[Tekstfragment]:
╔══

En dan was er zijn liefde voor de natuur: een zwaluwtje dat in de schuur wilde nestelen werd door hem geholpen; er werd zelfs een stuk uit de deur gezaagd zodat ze in en uit konden vliegen voor als hij er een paar dagen niet was. -

En nu? Nu is er eind gekomen aan zijn aardse weg. Een weg die dertig jaar langer geduurd heeft dan hij toen dacht. Een weg die een voorbeeld is voor allemaal: hoe je kunt volhouden, positief kunt blijven, wat er ook gebeurt.

Voor Bauke zelf was het grote voorbeeld: de weg die Jezus gegaan was. Jezus, de mens die bij God vandaan kwam, maar ónze weg is gegaan, die ook heeft geleden, ook heeft gehuild. Hij, de weg, de waarheid en het leven.

╚══

[Gegevensblok]:
╔══

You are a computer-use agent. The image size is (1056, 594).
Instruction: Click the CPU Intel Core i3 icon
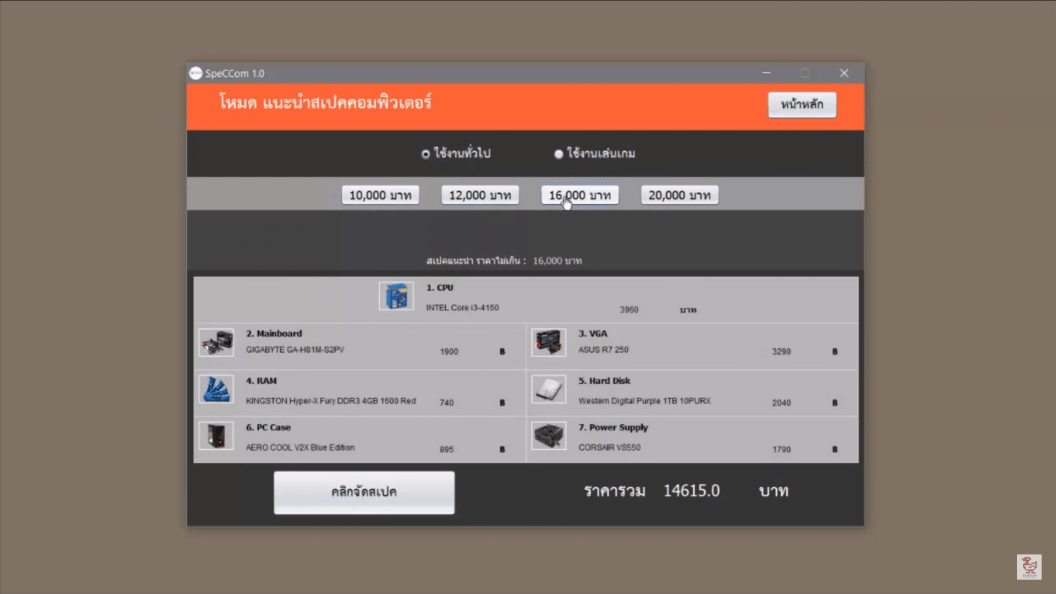tap(396, 296)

╚══

[Oefenopdrachten]:
A - Hoeveel langer duurde zijn aardse weg dan hij toen dacht, volgens de tekst over Bauke?
B - Geef een stuk uit de tekst over Bauke woordelijk weer: begin bij de woorden "En dan was er" en stop na "en het leven.".

[Antwoorden]:
A - Dertig jaar langer.

B -
En dan was er zijn liefde voor de natuur: een zwaluwtje dat in de schuur wilde nestelen werd door hem geholpen; er werd zelfs een stuk uit de deur gezaagd zodat ze in en uit konden vliegen voor als hij er een paar dagen niet was. -

En nu? Nu is er eind gekomen aan zijn aardse weg. Een weg die dertig jaar langer geduurd heeft dan hij toen dacht. Een weg die een voorbeeld is voor allemaal: hoe je kunt volhouden, positief kunt blijven, wat er ook gebeurt.

Voor Bauke zelf was het grote voorbeeld: de weg die Jezus gegaan was. Jezus, de mens die bij God vandaan kwam, maar ónze weg is gegaan, die ook heeft geleden, ook heeft gehuild. Hij, de weg, de waarheid en het leven.